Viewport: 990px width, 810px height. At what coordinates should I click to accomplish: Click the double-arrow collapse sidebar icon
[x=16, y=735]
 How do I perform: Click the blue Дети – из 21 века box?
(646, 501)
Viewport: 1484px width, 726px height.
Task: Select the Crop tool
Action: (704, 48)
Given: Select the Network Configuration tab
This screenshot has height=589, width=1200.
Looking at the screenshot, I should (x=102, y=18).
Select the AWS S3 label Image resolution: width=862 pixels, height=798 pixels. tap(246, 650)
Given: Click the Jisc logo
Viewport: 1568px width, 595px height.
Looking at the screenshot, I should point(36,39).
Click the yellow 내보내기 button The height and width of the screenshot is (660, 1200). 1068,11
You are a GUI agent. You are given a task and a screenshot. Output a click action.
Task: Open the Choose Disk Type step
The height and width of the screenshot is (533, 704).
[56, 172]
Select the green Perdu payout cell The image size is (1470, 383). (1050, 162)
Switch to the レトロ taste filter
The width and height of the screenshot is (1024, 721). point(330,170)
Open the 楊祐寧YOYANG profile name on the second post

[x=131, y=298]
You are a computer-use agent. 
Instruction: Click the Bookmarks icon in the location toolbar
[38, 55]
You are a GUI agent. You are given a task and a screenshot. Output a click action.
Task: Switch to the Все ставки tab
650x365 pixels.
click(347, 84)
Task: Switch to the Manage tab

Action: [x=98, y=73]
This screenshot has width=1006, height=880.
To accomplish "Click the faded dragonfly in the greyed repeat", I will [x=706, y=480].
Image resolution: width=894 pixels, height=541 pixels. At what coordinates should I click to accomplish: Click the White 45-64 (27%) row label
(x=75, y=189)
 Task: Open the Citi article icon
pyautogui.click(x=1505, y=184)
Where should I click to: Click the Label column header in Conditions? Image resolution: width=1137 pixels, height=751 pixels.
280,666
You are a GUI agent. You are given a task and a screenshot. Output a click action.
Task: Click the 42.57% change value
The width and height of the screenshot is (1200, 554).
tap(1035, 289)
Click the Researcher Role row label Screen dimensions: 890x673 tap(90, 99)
-.-.-
▶ [Required work]:
The records are to be retyped exactly. No line may be skipped.

▶ [Answer space]:
Viewport: 990px width, 810px height. At what coordinates should I click to accomplish: Click the double-arrow collapse sidebar icon
[x=16, y=735]
 How do I perform: Click the blue Дети – из 21 века box?
(646, 501)
Viewport: 1484px width, 726px height.
Task: Select the Crop tool
Action: (704, 48)
Given: Select the Network Configuration tab
This screenshot has height=589, width=1200.
Looking at the screenshot, I should (x=102, y=18).
Select the AWS S3 label Image resolution: width=862 pixels, height=798 pixels. tap(246, 650)
Given: Click the Jisc logo
Viewport: 1568px width, 595px height.
Looking at the screenshot, I should point(36,39).
Click the yellow 내보내기 button The height and width of the screenshot is (660, 1200). 1068,11
You are a GUI agent. You are given a task and a screenshot. Output a click action.
Task: Open the Choose Disk Type step
The height and width of the screenshot is (533, 704).
[56, 172]
Select the green Perdu payout cell The image size is (1470, 383). (1050, 162)
Switch to the レトロ taste filter
The width and height of the screenshot is (1024, 721). point(330,170)
Open the 楊祐寧YOYANG profile name on the second post

[x=131, y=298]
You are a computer-use agent. 
Instruction: Click the Bookmarks icon in the location toolbar
[38, 55]
You are a GUI agent. You are given a task and a screenshot. Output a click action.
Task: Switch to the Все ставки tab
650x365 pixels.
click(347, 84)
Task: Switch to the Manage tab

Action: [x=98, y=73]
This screenshot has width=1006, height=880.
To accomplish "Click the faded dragonfly in the greyed repeat", I will [x=706, y=480].
Image resolution: width=894 pixels, height=541 pixels. At what coordinates should I click to accomplish: Click the White 45-64 (27%) row label
(x=75, y=189)
 Task: Open the Citi article icon
pyautogui.click(x=1505, y=184)
Where should I click to: Click the Label column header in Conditions? Image resolution: width=1137 pixels, height=751 pixels.
280,666
You are a GUI agent. You are given a task and a screenshot. Output a click action.
Task: Click the 42.57% change value
The width and height of the screenshot is (1200, 554).
tap(1035, 289)
Click the Researcher Role row label Screen dimensions: 890x673 tap(90, 99)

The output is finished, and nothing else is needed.